The plot measures about eight metres by three, which doesn’t sound like a lot, but there’s plenty packed in there. Katie said: “We have strawberry plants, salad leaves, carrots, celery, onions, beetroot, potatoes, cabbages, chard, courgettes, rhubarb, sweetcorn and black eye peas.

“There are also herbs and fruit bushes including blackcurrants and red currants. They’re great, because you just put them in and off they go.”

It’s a better range than many one-stop shops, although, of course, it’s seasonal.

There are no guarantees you’ll be able to pick up strawberries and sweetcorn at the same time.

Nor should anyone go picking if they don’t know what they are looking for.

Katie knelt beside a spiral of mushrooms. “They aren’t edible,” she said. “But the mycelium will be good for the soil so we’ll leave them here. People should only eat the things they are sure about.”

Self-seeding plants, if they can be eaten or are useful for the soil, are allowed to stay. Young nettle leaves go down a treat in a stew.

Katie said: “We came across the idea through Incredible Edible Todmorden. They take over bits of unused land and use them to grow food and their project has captured the public imagination.

Schools, businesses and the local authority have got on board, and Katie and her friends hope something similar will happen here. Katie said: “We wanted to grow food in the community and Todmorden gave us the push.

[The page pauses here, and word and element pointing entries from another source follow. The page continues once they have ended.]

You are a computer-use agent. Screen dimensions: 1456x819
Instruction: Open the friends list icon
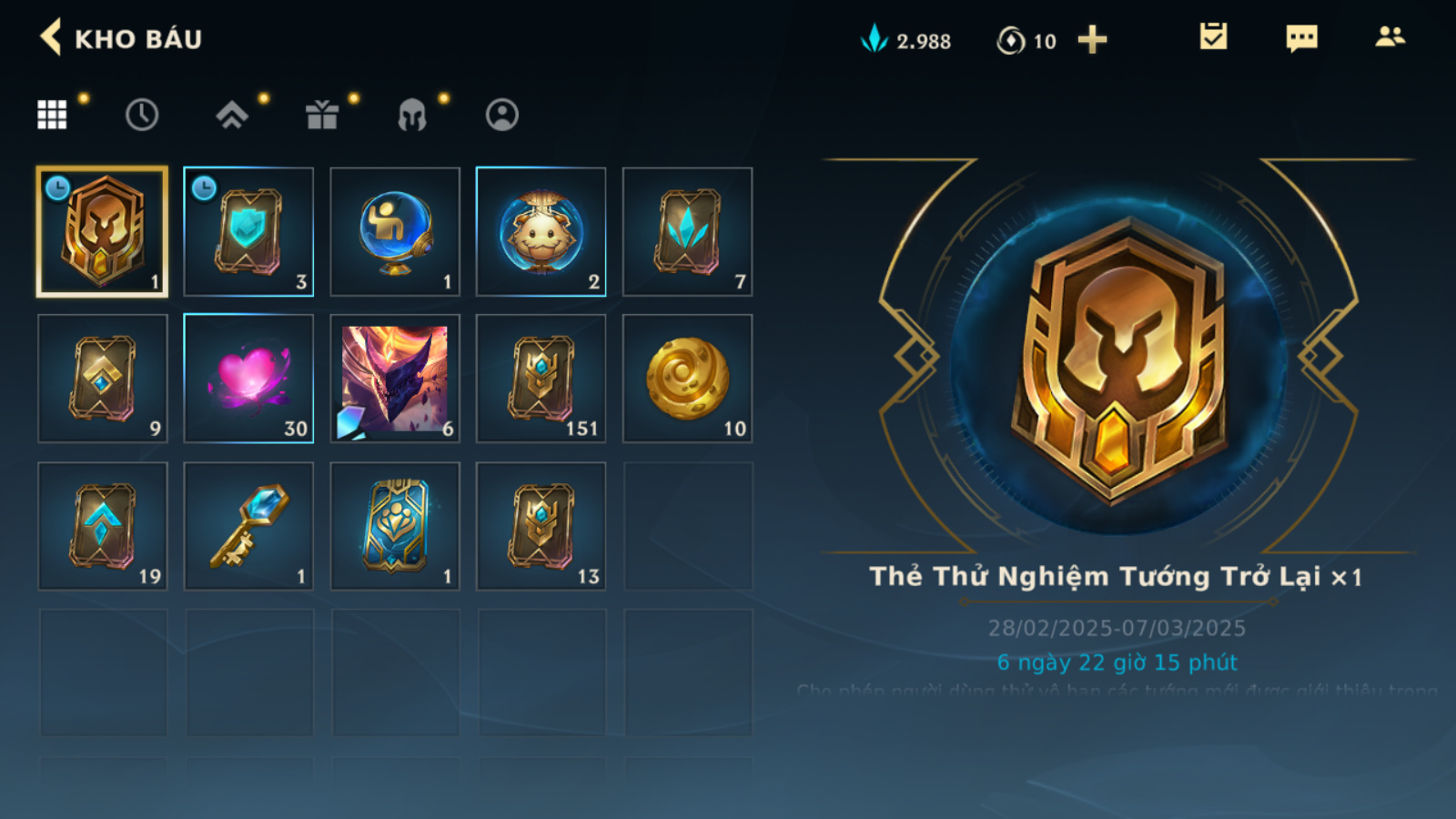point(1390,36)
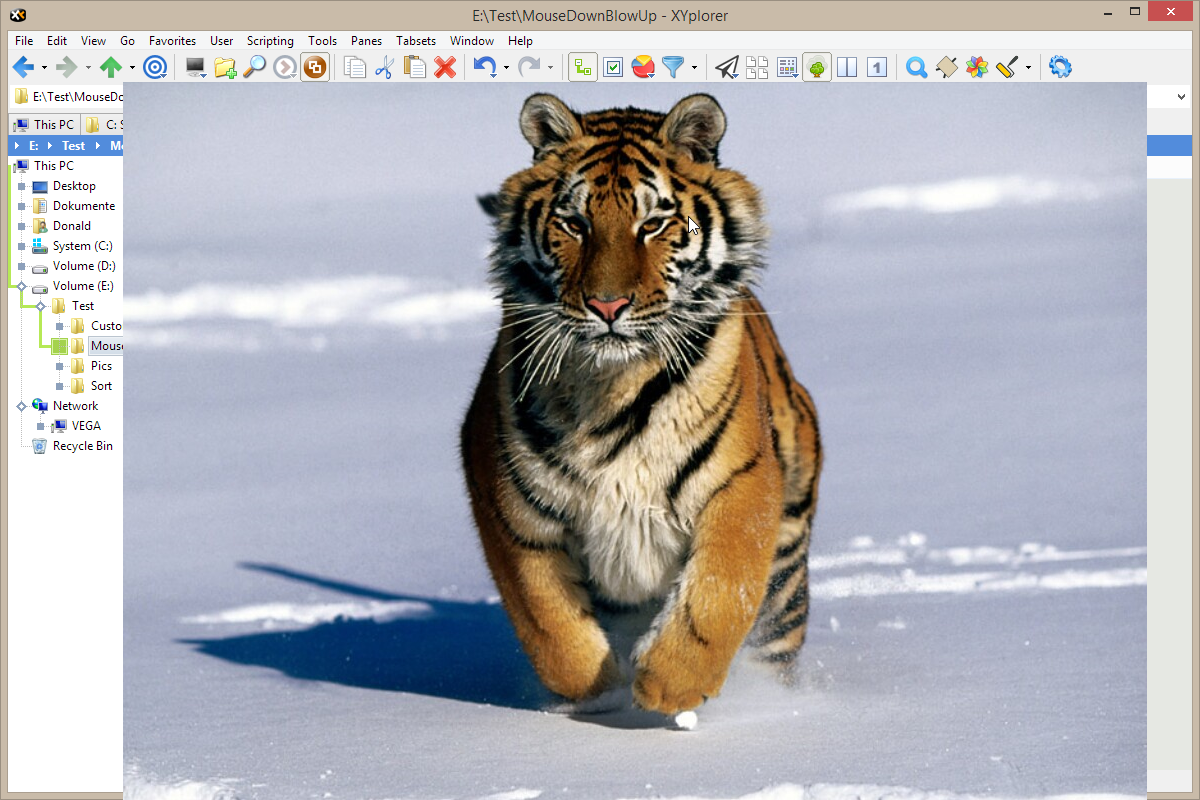Open the Scripting menu
The width and height of the screenshot is (1200, 800).
pyautogui.click(x=270, y=41)
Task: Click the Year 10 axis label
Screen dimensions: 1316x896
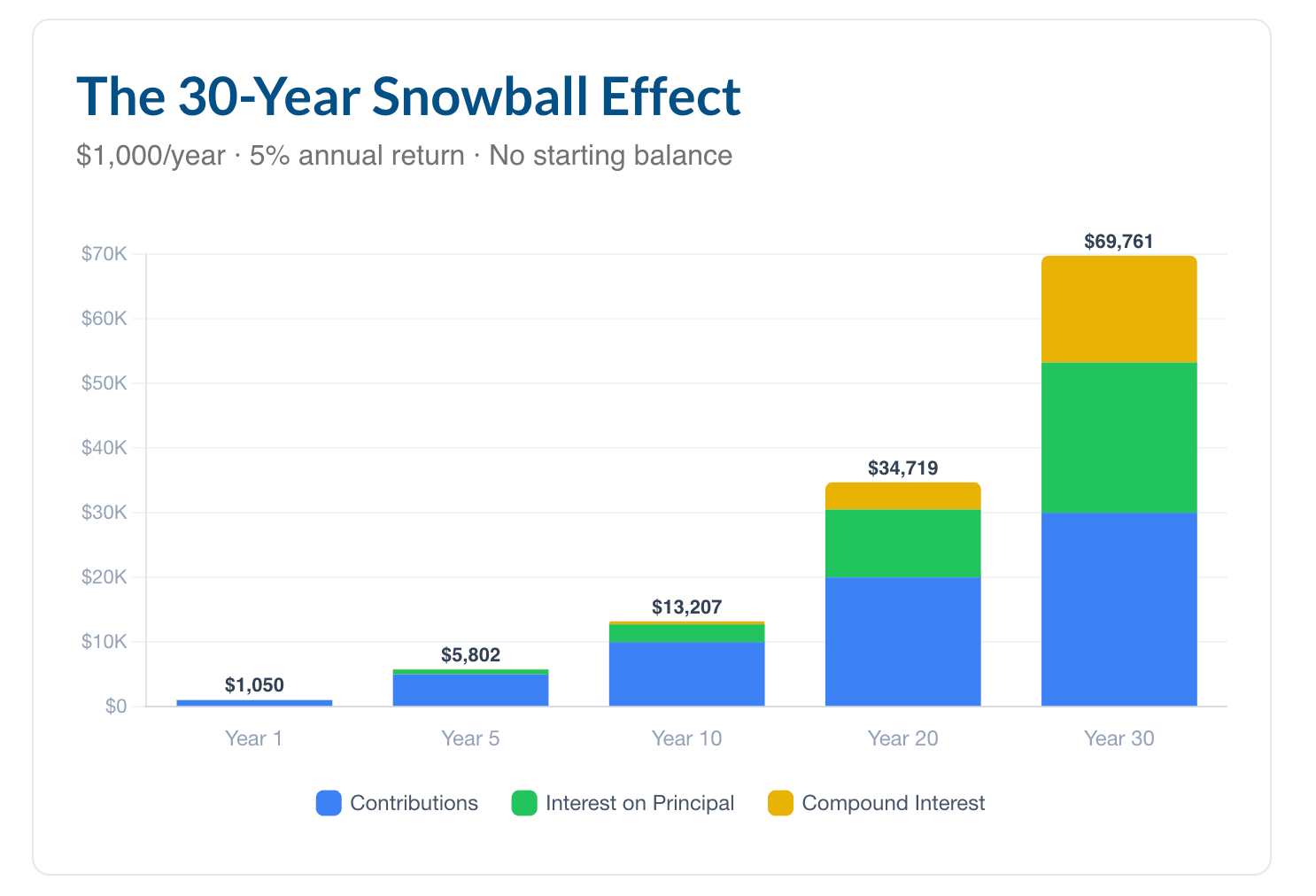Action: pos(686,738)
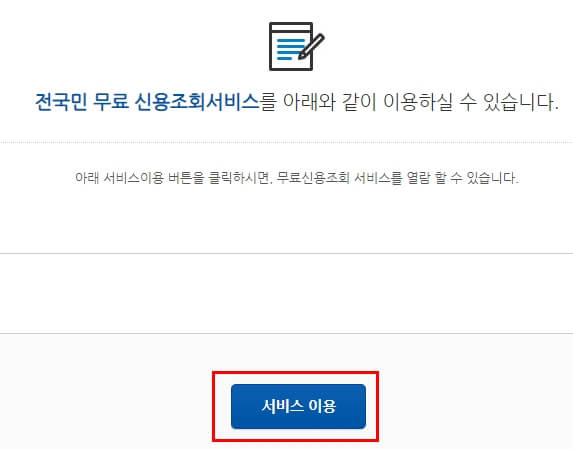This screenshot has height=449, width=573.
Task: Click the dotted divider below the heading
Action: coord(286,142)
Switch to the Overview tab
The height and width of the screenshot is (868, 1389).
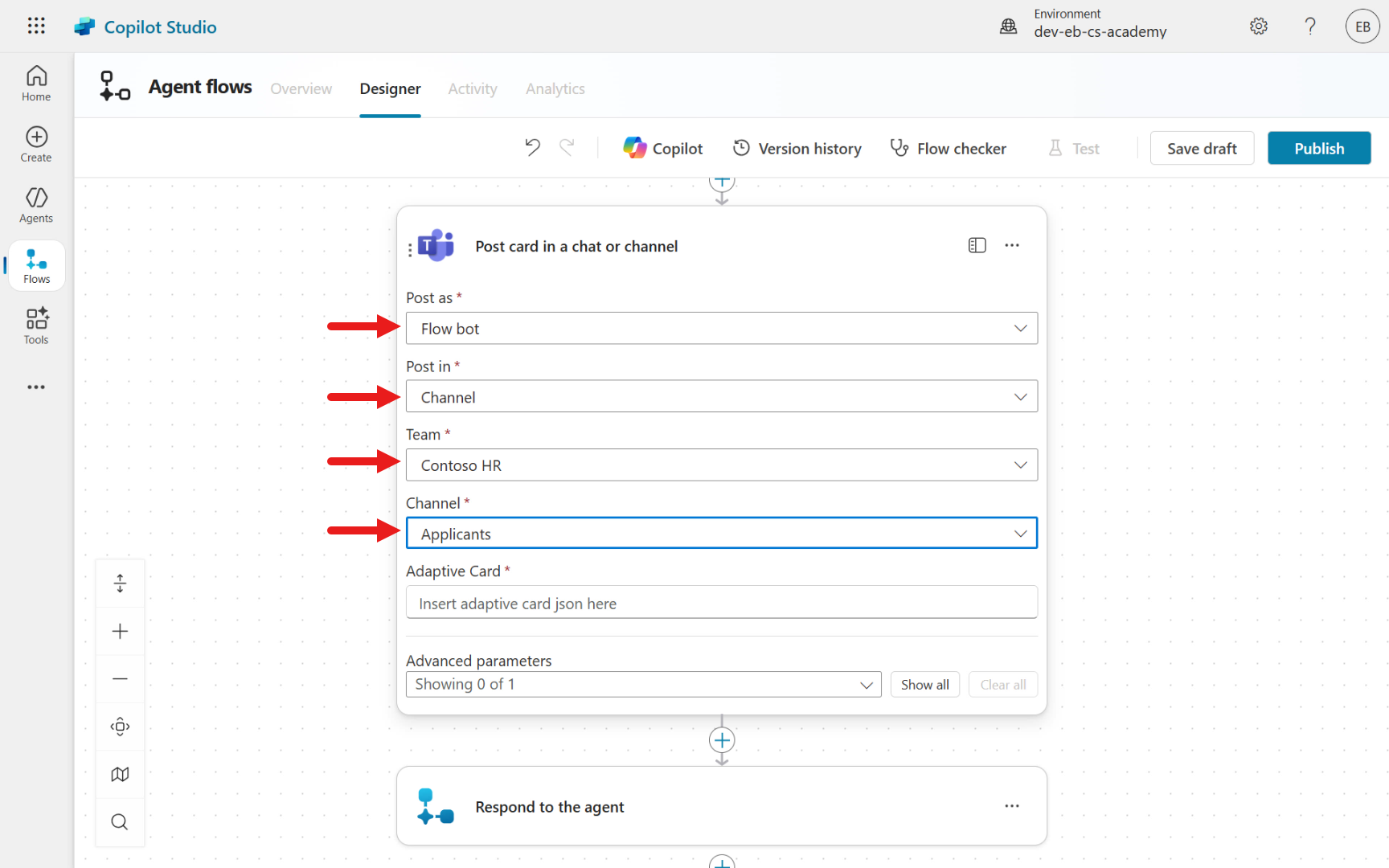tap(301, 88)
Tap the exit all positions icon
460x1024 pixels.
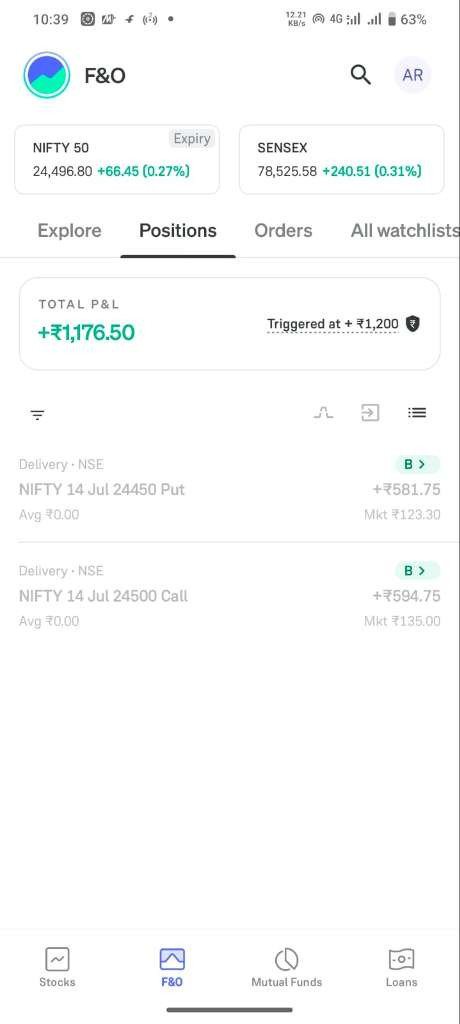370,413
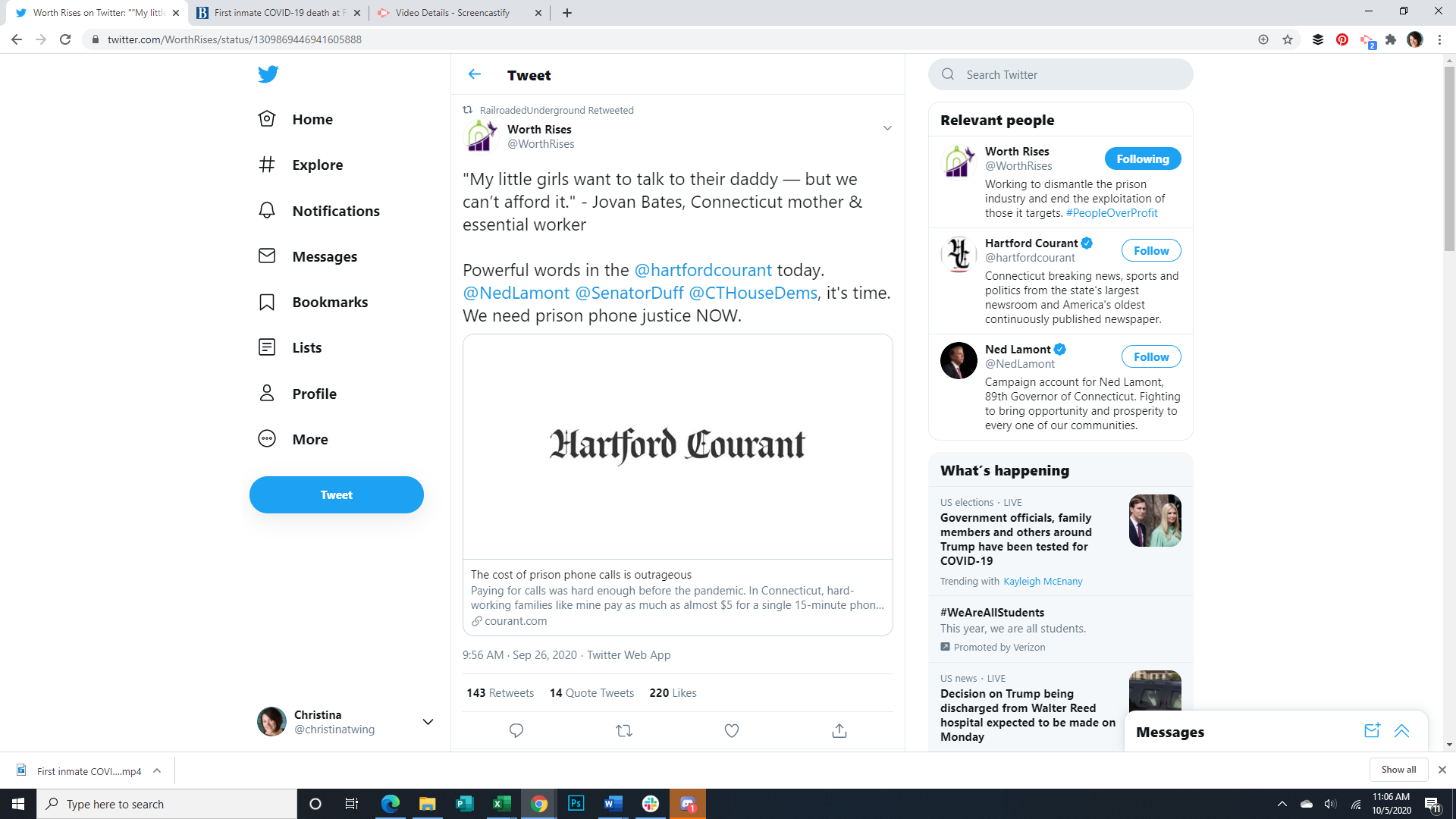Switch to the Video Details Screencastify tab

[x=453, y=13]
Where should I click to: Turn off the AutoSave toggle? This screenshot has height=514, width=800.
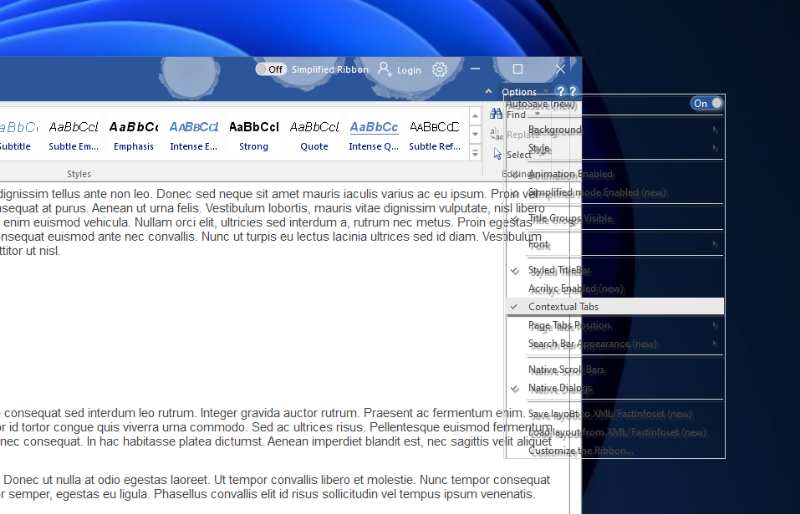pos(707,103)
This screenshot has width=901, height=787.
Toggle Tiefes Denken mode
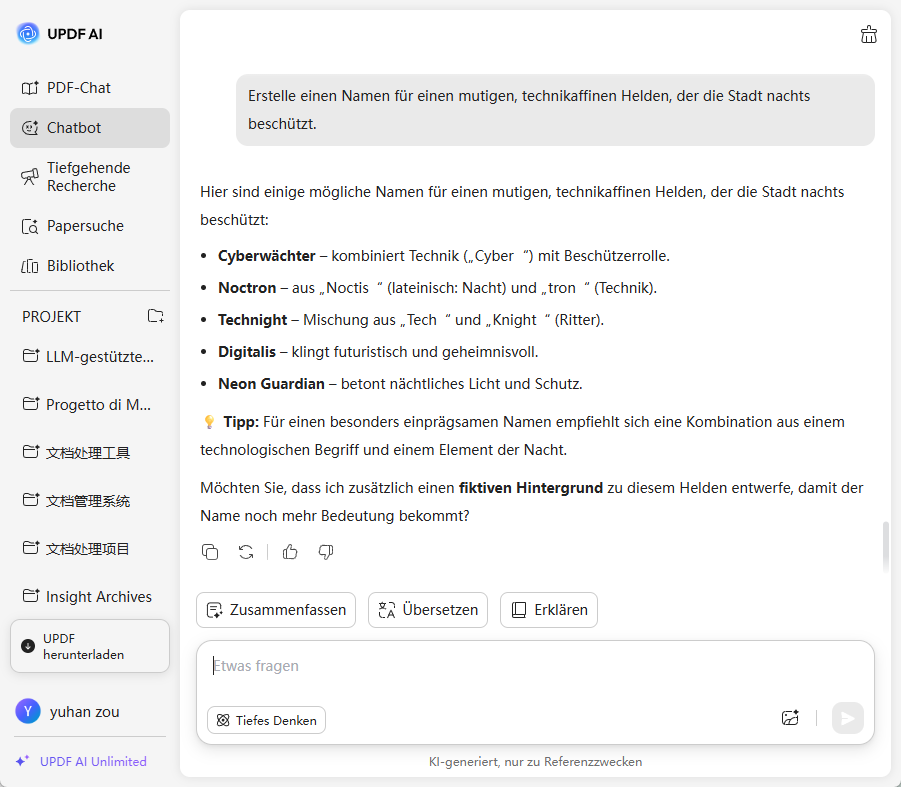pos(266,720)
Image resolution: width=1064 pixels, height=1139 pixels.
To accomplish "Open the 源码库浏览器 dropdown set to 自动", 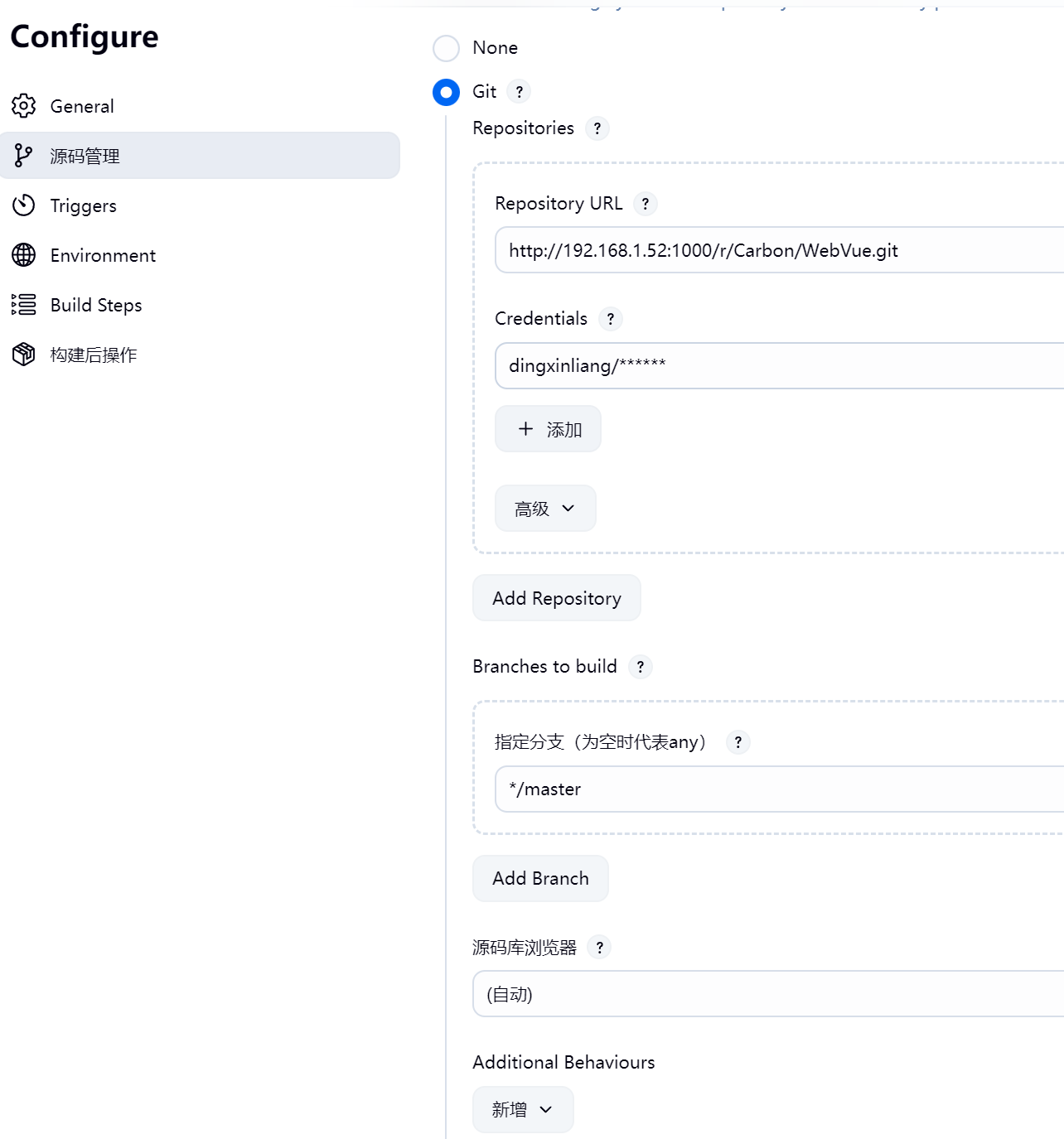I will click(x=768, y=994).
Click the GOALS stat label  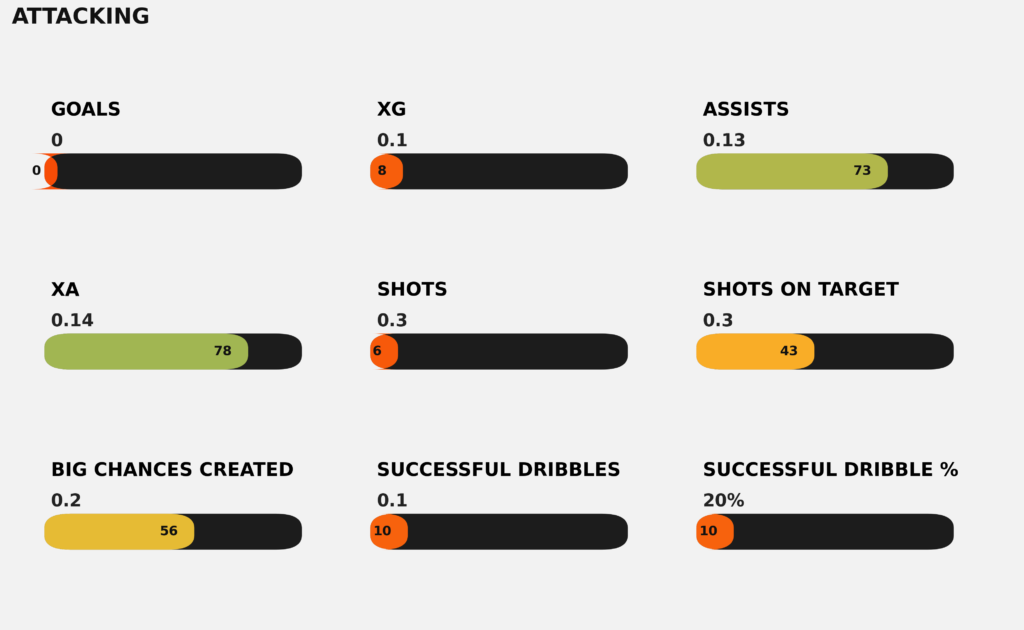tap(85, 109)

“We feel food should be accessible to everyone. I have my own garden, but not everyone is lucky enough to have that. This is more for other people.

“We’re at a time when people need good food more than ever. Foodbanks are giving out canned and dried foods but people also need fresh food. A lot of the time, fresh food can be the dearest. This is free.”

Not only is it free; it’s fresher than anything you will find in the shop, as most vegetables are freighted for miles before they reach their destination.

People living around Mount Street can eat food grown a matter of metres away.

Hassen added: “A lot of the time, you don’t know where food comes from when you buy it at the supermarket. We know exactly where this comes from because we planted the seeds.

“Growing your own food is something that should be happening more. It’s like printing money. It really does grow on trees  among other things.”

The patch does not take much to maintain. Katie said: “We’ll come here for a few hours a week because we’re still planting. Once it’s established, it should be even less work. It’s not formal. People wander by and help out.

“We get people asking what we’re doing as well, so just by being here people are finding out more.”

There is a certain amount of risk involved in planting so publically.

Katie said: “We did consider the amount of traffic, but actually it’s not too bad here, so the pollution won’t affect the plants too much.

“We’re also aware that the garden is vulnerable to vandalism, but nothing has happened so far. We did have someone uproot one of the herb plants and carry it away.

“Obviously we don’t want that to happen. We’re fine if people want to take some cuttings, but we want the plants to keep producing too.

“We hope people will realise that it’s here for them.”

So far, the project looks as though it is going to spread. Katie said: “We’ve had support from Wrexham Council. They’ve put forward several sites as possible gardens. We chose Madiera Hill, as it’s the most accessible.

“We’d love for people to get involved in other parts of the county or in Flintshire or Cheshire. All they need to do is keep their eyes open for any land that’s going to waste, whether they are bits of scrap land behind a building or abandoned fields.

“Then they can get in touch with us or contact the Community Advisory Land Service, they can tell you if it’s available.”

The Mount Street project is still open to anyone who wants to help out. It has become a bit of a family affair, with Katie’s son Calon, 10, digging in, and Hassen’s mother Christie Mzali joining the crew.

Christie said: “I’m a complete beginner so this whole thing is an experiment for me. If we can do it, anyone can.”